START Records for processing

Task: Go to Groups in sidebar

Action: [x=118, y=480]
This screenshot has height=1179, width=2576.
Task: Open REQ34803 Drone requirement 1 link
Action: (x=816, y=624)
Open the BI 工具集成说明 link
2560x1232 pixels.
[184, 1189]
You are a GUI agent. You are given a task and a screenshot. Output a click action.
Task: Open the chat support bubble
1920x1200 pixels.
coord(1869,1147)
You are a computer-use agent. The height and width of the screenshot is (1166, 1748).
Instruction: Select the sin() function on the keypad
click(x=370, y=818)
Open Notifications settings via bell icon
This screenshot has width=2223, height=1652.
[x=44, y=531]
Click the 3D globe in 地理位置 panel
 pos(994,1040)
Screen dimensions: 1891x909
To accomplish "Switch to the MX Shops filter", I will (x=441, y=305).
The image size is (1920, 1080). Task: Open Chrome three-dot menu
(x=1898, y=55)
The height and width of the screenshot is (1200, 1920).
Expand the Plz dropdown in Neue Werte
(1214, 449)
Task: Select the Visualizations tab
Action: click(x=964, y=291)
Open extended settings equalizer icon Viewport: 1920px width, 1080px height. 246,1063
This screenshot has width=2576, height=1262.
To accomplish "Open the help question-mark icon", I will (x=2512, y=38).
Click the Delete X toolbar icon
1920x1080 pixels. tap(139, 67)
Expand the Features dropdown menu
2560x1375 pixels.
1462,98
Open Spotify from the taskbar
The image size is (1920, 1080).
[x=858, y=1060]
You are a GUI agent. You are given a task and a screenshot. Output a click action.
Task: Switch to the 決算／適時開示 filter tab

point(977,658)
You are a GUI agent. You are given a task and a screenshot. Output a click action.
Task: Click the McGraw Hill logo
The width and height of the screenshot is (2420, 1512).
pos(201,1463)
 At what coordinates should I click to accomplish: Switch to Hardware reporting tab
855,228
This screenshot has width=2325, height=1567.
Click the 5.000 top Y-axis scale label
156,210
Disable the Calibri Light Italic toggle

END Records for processing

* _Task statement_: Repeat the material, keeping every word exactly as it is.

* _Solution for this exercise_:
Task: Go to Groups in sidebar

Action: [x=118, y=480]
This screenshot has height=1179, width=2576.
Task: Open REQ34803 Drone requirement 1 link
Action: (x=816, y=624)
Open the BI 工具集成说明 link
2560x1232 pixels.
[184, 1189]
You are a GUI agent. You are given a task and a screenshot. Output a click action.
Task: Open the chat support bubble
1920x1200 pixels.
coord(1869,1147)
You are a computer-use agent. The height and width of the screenshot is (1166, 1748).
Instruction: Select the sin() function on the keypad
click(x=370, y=818)
Open Notifications settings via bell icon
This screenshot has width=2223, height=1652.
[x=44, y=531]
Click the 3D globe in 地理位置 panel
 pos(994,1040)
Screen dimensions: 1891x909
To accomplish "Switch to the MX Shops filter", I will (x=441, y=305).
The image size is (1920, 1080). Task: Open Chrome three-dot menu
(x=1898, y=55)
The height and width of the screenshot is (1200, 1920).
Expand the Plz dropdown in Neue Werte
(1214, 449)
Task: Select the Visualizations tab
Action: click(x=964, y=291)
Open extended settings equalizer icon Viewport: 1920px width, 1080px height. 246,1063
This screenshot has width=2576, height=1262.
To accomplish "Open the help question-mark icon", I will (x=2512, y=38).
Click the Delete X toolbar icon
1920x1080 pixels. tap(139, 67)
Expand the Features dropdown menu
2560x1375 pixels.
1462,98
Open Spotify from the taskbar
The image size is (1920, 1080).
[x=858, y=1060]
You are a GUI agent. You are given a task and a screenshot. Output a click action.
Task: Switch to the 決算／適時開示 filter tab

point(977,658)
You are a GUI agent. You are given a task and a screenshot. Output a click action.
Task: Click the McGraw Hill logo
The width and height of the screenshot is (2420, 1512).
pos(201,1463)
 At what coordinates should I click to accomplish: Switch to Hardware reporting tab
855,228
This screenshot has width=2325, height=1567.
Click the 5.000 top Y-axis scale label
156,210
Disable the Calibri Light Italic toggle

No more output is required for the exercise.